The second building, built in 1929, was intended to be the home and clinic of Dr. Francis Christian, a British-Indian doctor and the stepfather of Surawadee.  Unfortunately, Dr. Christian died before he could move in.  Notable displays are his cigar collection and medical equipment.

The third building has a large collection of kitchen utensils and equipment used in traditional Thai households. It is also used for displaying, for example, the title deeds of the house, old Bangkok maps, and various dog kennels, bird cages, etc. formerly used by the family.


How to start a walking tour

Start at Sathorn BTS (sky train) station. Take exit 3. Turn left. out of the station and start walking along the road.

You will soon find yourself walking  along a busy pavement  with Chinese shop-houses, local restaurants, and pavement food vendors. Once you pass this area, the pavement becomes more peaceful.

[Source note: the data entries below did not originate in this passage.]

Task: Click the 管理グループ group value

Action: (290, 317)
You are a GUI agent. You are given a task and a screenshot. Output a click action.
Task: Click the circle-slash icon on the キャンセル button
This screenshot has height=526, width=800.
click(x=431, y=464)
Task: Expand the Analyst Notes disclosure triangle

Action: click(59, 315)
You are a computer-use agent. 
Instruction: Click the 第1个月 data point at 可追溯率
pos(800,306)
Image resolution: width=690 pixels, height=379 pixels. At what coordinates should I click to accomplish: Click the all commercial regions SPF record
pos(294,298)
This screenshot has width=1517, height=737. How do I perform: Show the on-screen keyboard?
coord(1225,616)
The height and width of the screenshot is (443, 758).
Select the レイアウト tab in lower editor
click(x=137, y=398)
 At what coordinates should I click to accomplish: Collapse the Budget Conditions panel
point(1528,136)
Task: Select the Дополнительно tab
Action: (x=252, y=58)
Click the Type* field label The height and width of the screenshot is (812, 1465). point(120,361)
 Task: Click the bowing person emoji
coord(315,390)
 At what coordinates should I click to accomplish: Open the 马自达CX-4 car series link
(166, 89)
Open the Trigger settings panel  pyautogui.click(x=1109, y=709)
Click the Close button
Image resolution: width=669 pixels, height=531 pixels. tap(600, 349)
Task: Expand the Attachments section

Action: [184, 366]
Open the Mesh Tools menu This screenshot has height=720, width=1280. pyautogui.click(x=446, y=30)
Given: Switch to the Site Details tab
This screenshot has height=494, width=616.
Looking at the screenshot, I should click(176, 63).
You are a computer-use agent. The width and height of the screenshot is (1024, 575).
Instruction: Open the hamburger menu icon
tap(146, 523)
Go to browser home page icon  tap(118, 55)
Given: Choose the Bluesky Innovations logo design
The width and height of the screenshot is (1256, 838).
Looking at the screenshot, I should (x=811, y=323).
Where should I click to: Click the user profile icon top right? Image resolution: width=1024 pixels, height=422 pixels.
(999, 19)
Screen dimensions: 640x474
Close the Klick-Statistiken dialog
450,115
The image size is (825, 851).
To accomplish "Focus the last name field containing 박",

To go to the Bangkok Folk Museum, continue walking for about 800 metres  until you reach Charoen Krung Soi 43, opposite the General Post Office.   Turn into this soi (meaning  ‘small street’) and continue walking for about five minutes. You will see the museum on your right- hand side.

If you have two hours before boarding the Mekhala cruise, it is worth exploring this area or even visiting the Bangkok Folk Museum.

The museum is open from Wednesday to Sunday from 10 am. to 4 pm.